Graduate employee explains money issue behind strike

Local News

UNIVERSITY OF ILLINOIS (WCIA) — The UI graduate employee strike entered its second week, and it could go on for a lot longer.

A graduate employee explained exactly how much they get paid and why they say the money they make isn’t even enough to live on, especially with their work load. But the university says its offer is fair.

They’re going on more than 200 days without a contract. The G.E.O. says it all comes down to money.

Graduate philosophy teaching assistant Adam Edwards says, “I make a little over $16,000 a year. And those paychecks only come in nine months out of the year. So I have to save money over those nine months to live on over the summer.”

The UI says, on average, graduate employees working 20 hours per week make just under $24 an hour. With rent, bills and undergraduate loans, Adam Edwards says what the university pays them is barely a livable wage. 

“It affects our work. It’s something we have to live with, cutting corners and making choices that ideally we wouldn’t have to make.” 
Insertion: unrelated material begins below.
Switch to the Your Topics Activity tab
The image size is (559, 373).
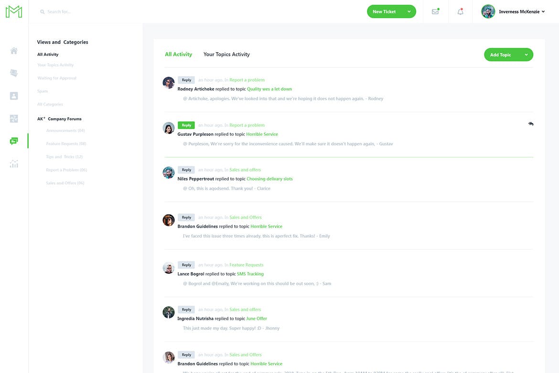pos(226,55)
The G.E.O. wants almost a 7.47% minimum wage increase in the first academic year of their contract and a 3.5%  increase in the following years of their contract. The university countered with a 4% increase in the first year and 1.5% for the following years. 

However, there’s another issue. 

“Personally I’m prepared to strike until we get tuition waiver protections in our contract.” 
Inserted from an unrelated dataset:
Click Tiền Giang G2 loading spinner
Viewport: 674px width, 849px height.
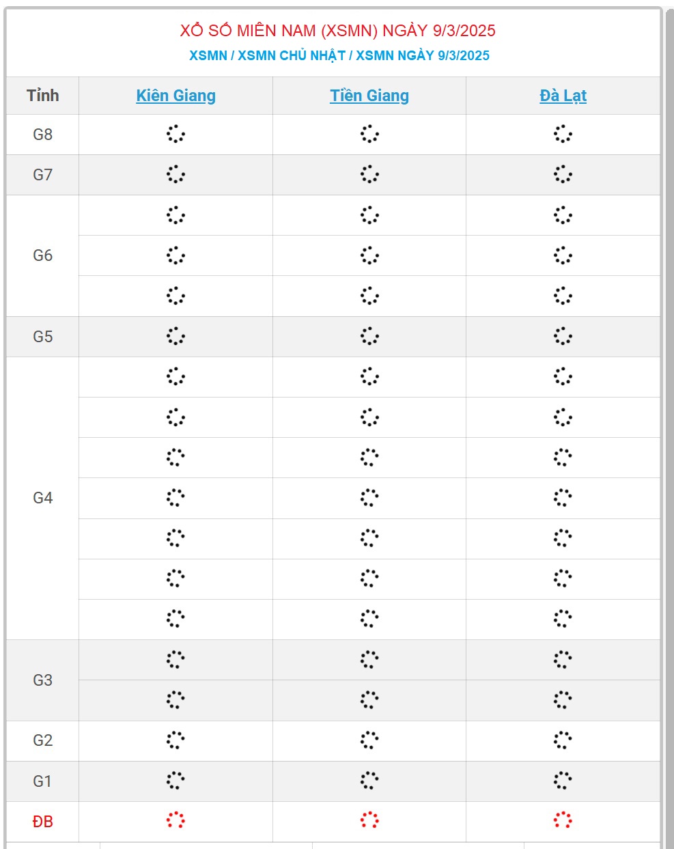click(x=369, y=740)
The university wants to be able to modify tuition waivers, but the G.E.O. says that’s not fair. 

“I was guaranteed a full tuition waiver. It was part of the contract. I actually got here in 2012 when we were fighting our last contract.”

The G.E.O. wants a guarantee from the UI tuition waivers won’t be changed in this new contract. Without it, they could face paying hundreds of dollars or more a month to attend the university. 
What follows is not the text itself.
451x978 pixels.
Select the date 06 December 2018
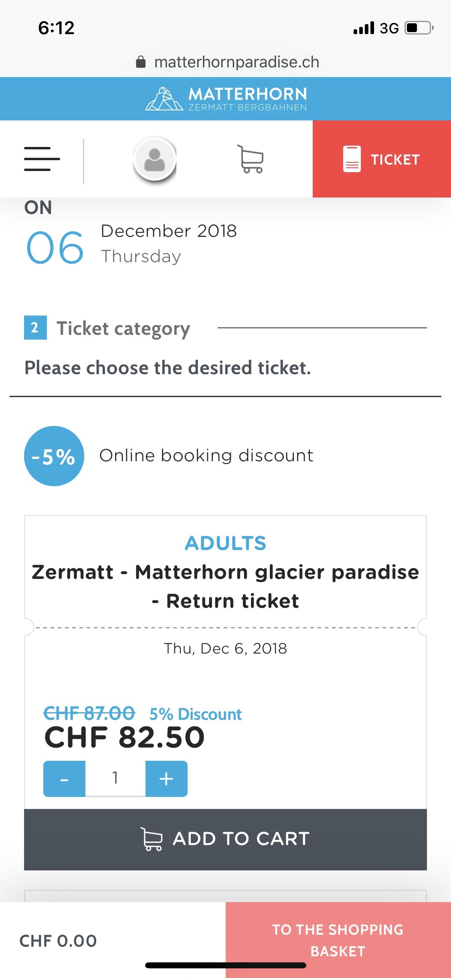[55, 247]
“Tuition waiver protections are standard at other universities. My undergraduate advisors told me, ‘Do not attend a program that won’t grant you a full tuition waiver.'” 

Because of those core disagreements, this strike could go on for as long as it takes to get their way. The graduate teaching assistants are not paid while on strike. The university has been bargaining with them since last spring.

The G.E.O. has made the tuition waiver language a central demand in the contract negotiations. The UI responded saying they refused to give up the rights to that.